TASK REQUIREMENTS:
Write out the stretch of lines below that begins at the line with "Misdirection (766, 1299)" and ends at the line with "Fantezie (477, 319)", including both, exactly as given and nothing more.

Records contained in a dataset
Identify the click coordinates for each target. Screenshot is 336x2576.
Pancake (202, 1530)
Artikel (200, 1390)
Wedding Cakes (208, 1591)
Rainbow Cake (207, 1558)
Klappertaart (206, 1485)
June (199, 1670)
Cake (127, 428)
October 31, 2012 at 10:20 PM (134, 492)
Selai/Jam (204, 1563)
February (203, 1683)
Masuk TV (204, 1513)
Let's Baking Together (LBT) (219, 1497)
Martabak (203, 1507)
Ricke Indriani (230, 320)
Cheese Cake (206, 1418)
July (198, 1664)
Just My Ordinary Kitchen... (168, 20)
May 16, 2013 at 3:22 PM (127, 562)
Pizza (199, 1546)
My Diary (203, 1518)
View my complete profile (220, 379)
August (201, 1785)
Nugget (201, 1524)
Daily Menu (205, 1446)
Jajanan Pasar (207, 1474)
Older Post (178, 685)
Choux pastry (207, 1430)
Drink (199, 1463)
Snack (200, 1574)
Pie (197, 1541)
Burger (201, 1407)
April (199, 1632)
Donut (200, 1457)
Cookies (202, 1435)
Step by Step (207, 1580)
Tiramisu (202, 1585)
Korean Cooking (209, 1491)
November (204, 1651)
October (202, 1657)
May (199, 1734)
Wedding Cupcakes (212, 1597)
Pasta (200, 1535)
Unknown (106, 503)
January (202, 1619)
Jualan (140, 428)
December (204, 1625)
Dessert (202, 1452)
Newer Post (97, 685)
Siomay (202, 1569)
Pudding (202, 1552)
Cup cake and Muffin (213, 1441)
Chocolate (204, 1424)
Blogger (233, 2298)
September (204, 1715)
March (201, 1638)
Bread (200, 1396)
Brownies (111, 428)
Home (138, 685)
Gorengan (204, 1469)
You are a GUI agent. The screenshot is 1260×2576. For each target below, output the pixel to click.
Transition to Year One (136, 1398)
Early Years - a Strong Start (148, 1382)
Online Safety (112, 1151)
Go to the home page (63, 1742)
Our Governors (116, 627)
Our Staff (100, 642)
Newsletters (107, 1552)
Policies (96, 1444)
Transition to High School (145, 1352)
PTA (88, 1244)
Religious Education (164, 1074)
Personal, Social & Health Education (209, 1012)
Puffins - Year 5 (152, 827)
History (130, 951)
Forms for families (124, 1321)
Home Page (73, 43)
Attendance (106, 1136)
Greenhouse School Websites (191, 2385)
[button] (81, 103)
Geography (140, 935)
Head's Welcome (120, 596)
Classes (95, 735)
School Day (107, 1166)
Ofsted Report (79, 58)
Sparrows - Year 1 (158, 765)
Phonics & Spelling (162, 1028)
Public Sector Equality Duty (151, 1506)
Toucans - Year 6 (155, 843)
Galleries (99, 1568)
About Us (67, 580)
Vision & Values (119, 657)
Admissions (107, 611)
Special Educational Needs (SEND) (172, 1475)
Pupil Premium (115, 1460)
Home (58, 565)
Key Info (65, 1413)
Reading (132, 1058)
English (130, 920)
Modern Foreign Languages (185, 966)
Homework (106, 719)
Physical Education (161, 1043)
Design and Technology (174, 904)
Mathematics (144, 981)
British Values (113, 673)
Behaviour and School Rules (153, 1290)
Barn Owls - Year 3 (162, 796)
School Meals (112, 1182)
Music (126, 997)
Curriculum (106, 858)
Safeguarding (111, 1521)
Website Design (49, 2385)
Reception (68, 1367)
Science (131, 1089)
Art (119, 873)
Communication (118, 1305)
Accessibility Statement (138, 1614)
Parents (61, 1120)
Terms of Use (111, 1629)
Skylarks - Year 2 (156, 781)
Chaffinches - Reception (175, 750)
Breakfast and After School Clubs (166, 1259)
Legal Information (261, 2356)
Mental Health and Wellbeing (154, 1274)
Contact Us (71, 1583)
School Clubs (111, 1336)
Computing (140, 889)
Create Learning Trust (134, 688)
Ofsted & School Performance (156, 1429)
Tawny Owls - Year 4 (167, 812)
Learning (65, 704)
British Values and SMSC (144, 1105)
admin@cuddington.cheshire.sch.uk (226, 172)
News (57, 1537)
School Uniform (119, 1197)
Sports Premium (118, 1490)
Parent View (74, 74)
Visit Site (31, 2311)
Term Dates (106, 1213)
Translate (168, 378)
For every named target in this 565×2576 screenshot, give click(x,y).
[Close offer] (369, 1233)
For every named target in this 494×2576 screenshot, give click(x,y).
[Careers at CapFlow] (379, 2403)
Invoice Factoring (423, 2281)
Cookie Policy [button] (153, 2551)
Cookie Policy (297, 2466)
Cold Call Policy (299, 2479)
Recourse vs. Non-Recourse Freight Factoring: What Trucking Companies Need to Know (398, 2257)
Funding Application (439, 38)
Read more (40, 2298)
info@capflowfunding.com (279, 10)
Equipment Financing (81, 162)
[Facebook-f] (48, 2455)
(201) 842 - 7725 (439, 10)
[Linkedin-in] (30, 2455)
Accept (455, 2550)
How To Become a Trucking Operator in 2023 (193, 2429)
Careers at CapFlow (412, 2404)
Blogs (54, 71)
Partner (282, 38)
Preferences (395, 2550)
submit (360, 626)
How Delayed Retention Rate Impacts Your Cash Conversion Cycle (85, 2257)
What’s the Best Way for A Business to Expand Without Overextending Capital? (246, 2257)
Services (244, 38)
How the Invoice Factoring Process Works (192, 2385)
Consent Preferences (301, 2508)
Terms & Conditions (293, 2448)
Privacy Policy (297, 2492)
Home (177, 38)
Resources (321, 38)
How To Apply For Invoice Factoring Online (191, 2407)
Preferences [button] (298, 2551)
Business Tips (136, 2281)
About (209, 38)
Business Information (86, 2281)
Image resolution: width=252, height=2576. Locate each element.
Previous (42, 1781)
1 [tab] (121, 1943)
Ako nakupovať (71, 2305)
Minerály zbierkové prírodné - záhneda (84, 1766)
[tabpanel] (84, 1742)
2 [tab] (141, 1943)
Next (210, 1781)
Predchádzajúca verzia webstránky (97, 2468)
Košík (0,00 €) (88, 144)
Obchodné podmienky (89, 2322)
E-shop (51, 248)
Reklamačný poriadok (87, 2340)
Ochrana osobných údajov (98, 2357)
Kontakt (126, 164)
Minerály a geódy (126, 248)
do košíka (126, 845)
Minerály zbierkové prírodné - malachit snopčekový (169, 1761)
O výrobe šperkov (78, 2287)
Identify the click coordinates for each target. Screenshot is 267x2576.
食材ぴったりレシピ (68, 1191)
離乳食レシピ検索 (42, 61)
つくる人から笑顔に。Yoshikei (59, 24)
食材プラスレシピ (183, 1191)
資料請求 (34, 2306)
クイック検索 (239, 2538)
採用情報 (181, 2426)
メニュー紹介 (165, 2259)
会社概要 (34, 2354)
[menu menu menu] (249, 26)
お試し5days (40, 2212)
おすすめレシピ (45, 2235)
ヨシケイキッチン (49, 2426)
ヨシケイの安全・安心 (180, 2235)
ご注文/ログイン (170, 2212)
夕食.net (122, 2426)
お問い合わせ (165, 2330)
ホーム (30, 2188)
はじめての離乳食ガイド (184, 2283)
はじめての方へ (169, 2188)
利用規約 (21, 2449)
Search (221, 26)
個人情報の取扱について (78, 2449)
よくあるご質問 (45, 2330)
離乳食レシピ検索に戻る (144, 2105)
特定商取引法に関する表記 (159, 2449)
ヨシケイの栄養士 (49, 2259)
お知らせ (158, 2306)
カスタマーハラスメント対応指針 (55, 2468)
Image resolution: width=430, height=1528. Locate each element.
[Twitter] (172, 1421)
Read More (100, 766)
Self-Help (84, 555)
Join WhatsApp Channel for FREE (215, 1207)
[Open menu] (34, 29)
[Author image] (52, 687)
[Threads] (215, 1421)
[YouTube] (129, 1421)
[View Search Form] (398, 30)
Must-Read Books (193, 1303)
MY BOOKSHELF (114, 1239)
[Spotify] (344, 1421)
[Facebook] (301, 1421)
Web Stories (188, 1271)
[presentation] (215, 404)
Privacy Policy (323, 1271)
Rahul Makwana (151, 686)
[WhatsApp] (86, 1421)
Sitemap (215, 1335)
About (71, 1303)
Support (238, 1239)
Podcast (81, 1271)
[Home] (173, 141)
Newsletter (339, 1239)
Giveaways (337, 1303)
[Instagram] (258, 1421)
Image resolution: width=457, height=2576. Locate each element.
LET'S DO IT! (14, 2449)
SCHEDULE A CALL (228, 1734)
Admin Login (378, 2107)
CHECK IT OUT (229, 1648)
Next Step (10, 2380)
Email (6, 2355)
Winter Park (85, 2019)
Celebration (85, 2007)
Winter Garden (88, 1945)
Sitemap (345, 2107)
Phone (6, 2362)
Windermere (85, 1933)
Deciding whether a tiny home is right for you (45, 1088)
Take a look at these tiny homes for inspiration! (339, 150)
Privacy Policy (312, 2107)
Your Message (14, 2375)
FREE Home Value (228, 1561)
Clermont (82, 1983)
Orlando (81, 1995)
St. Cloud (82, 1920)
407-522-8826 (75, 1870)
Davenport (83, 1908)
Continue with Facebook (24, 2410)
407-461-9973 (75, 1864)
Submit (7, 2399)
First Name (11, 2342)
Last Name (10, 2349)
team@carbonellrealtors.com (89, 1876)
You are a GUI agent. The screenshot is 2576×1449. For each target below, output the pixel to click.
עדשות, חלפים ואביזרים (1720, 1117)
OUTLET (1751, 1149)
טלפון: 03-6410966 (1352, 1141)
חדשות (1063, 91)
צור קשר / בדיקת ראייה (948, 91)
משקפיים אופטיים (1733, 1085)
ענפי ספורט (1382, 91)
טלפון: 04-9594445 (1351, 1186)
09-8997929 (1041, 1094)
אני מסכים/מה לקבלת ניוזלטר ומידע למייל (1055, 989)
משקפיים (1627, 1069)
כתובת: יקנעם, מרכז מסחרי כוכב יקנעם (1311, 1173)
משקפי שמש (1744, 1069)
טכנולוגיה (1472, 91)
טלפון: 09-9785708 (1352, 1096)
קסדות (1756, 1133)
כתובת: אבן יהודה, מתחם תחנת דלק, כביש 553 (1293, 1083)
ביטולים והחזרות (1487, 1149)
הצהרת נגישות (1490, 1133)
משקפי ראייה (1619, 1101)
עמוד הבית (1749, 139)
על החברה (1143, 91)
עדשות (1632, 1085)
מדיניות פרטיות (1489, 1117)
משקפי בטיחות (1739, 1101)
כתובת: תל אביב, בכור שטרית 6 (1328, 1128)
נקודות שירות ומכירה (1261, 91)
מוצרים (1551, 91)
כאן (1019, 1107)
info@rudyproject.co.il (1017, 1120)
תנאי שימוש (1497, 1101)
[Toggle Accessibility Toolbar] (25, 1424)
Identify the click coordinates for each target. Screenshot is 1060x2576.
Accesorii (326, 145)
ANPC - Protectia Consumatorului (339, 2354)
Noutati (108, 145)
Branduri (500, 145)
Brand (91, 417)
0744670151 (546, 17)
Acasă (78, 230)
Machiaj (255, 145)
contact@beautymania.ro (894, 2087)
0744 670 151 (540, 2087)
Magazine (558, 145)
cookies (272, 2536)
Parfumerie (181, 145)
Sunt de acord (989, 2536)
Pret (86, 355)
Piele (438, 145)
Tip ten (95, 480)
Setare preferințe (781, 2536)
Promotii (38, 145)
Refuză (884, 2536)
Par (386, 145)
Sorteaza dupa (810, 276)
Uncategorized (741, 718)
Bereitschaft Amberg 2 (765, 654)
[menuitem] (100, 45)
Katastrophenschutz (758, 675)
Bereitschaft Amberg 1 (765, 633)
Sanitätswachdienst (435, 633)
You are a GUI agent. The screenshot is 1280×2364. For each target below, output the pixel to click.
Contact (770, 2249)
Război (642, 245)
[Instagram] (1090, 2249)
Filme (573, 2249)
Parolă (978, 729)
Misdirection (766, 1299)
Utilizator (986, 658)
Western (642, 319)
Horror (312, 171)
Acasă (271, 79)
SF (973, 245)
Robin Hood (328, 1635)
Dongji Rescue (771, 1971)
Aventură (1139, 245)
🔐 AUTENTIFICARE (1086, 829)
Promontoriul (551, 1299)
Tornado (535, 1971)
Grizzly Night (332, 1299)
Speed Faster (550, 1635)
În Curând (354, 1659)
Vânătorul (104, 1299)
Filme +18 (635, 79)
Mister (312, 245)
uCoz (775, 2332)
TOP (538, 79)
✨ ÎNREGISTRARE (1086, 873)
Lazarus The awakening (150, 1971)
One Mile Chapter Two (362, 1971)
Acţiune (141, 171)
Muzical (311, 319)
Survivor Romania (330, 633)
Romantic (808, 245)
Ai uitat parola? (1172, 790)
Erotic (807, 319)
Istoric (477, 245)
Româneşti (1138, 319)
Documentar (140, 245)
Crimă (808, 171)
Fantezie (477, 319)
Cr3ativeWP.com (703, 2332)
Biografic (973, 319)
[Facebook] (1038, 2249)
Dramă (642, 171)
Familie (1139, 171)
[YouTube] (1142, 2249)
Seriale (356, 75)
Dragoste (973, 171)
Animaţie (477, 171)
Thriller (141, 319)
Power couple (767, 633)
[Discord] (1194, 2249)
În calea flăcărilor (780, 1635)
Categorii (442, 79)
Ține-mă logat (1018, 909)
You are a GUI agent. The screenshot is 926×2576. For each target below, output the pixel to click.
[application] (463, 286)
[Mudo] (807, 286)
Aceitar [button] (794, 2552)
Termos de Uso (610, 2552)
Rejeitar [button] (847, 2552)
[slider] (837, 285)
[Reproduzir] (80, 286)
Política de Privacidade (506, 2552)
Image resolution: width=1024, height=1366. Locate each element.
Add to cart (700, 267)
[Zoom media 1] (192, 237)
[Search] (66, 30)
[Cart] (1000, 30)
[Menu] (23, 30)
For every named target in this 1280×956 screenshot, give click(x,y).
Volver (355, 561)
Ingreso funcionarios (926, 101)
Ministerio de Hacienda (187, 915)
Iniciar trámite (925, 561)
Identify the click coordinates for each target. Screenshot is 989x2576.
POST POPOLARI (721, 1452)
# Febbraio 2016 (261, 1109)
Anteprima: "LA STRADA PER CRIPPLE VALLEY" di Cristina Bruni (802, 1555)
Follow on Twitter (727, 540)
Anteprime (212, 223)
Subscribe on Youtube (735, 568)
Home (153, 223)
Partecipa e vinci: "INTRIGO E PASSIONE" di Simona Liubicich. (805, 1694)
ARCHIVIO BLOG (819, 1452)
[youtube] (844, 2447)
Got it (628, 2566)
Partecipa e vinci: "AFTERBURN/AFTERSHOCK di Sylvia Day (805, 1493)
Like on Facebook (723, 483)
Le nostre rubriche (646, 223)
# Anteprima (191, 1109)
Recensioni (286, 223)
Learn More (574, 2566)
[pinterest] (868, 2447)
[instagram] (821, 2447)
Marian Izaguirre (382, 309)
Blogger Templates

RESPONSE:
Misdirection (766, 1299)
Utilizator (986, 658)
Western (642, 319)
Horror (312, 171)
Acasă (271, 79)
SF (973, 245)
Robin Hood (328, 1635)
Dongji Rescue (771, 1971)
Aventură (1139, 245)
🔐 AUTENTIFICARE (1086, 829)
Promontoriul (551, 1299)
Tornado (535, 1971)
Grizzly Night (332, 1299)
Speed Faster (550, 1635)
În Curând (354, 1659)
Vânătorul (104, 1299)
Filme +18 (635, 79)
Mister (312, 245)
uCoz (775, 2332)
TOP (538, 79)
✨ ÎNREGISTRARE (1086, 873)
Lazarus The awakening (150, 1971)
One Mile Chapter Two (362, 1971)
Acţiune (141, 171)
Muzical (311, 319)
Survivor Romania (330, 633)
Romantic (808, 245)
Ai uitat parola? (1172, 790)
Erotic (807, 319)
Istoric (477, 245)
Româneşti (1138, 319)
Documentar (140, 245)
Crimă (808, 171)
Fantezie (477, 319)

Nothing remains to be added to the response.